10. Indemnity: Buyer shall indemnify and hold Seller harmless from and against all claims and causes of action for damages and expenses of every kind and character including costs of suit and reasonable attorney’s fees asserted against Seller, its agents, and employees arising out of or in any manner connected with the product or use of the product listed on the face hereof. The obligation to indemnify under this shall survive the termination or expiration of the accepted order.
11. Assignment: Without the express written consent of the other party, neither party may assign any of its rights or obligations in connection with the sale of the goods.
12. Changes, Modification, Waiver: No change in specifications, drawings or delivery for the goods may be made without the prior written consent of Seller. These terms may be modified only in writing signed by an authorized representative of the Seller. Seller’s waiver of Buyer’s default under any term or condition shall not constitute a waiver of any further defaults. Seller reserves the right to a Buyer’s cost adjustment when the initial production of Buyer’s product constitutes a production alteration versus the original quotation as represented by a Buyer/Seller confirmation.
13. Notice: Any notice to be provided to Seller hereunder must be in writing and transmitted by U.S. First Class Mail, addressed to: Top Raw'Man Ingredients LLC and/or The Scoopie LLC - 16969 Scenic Knoll Conroe, TX 77385, and Attention: Controller, and by facsimile: 512-699-7073.
14. Storage Fees: If Buyer does not take delivery by the date which Buyer requested, then Seller may impose a charge equal to 1.5% of the purchase price for each month after such date until Buyer takes delivery. Other additional fees may be charged, including but not limited to, storage and other related fees.
15. Governing Law: The contract between Seller and Buyer shall be governed by the laws of the State of Texas. Buyer and Seller consent to the jurisdiction of the Courts of the State of Texas with venue in Montgomery County, and any litigation involving the contract shall be commenced only in Montgomery County District Court, State of Texas.
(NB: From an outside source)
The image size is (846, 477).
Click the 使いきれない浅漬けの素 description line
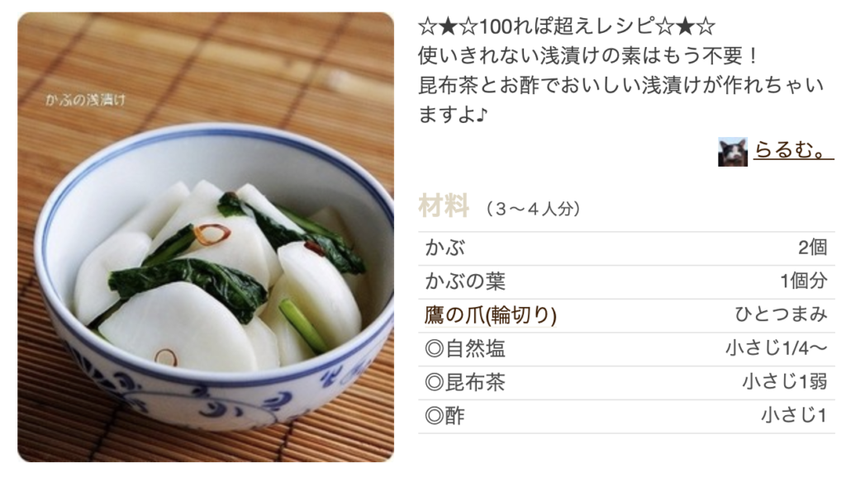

16. Entire Agreement: The contract between Buyer and Seller, including these terms and conditions, constitutes the entire agreement between the parties with respect to its subject matter, and any prior contemporaneous communications or agreements other than any pre-existing blanket sales agreement are hereby superseded. The contract may not be terminated or modified by any party unless in writing, signed by both Seller and Buyer. If any part of this agreement is declared unenforceable or invalid, the remainder will continue to be valid and enforceable.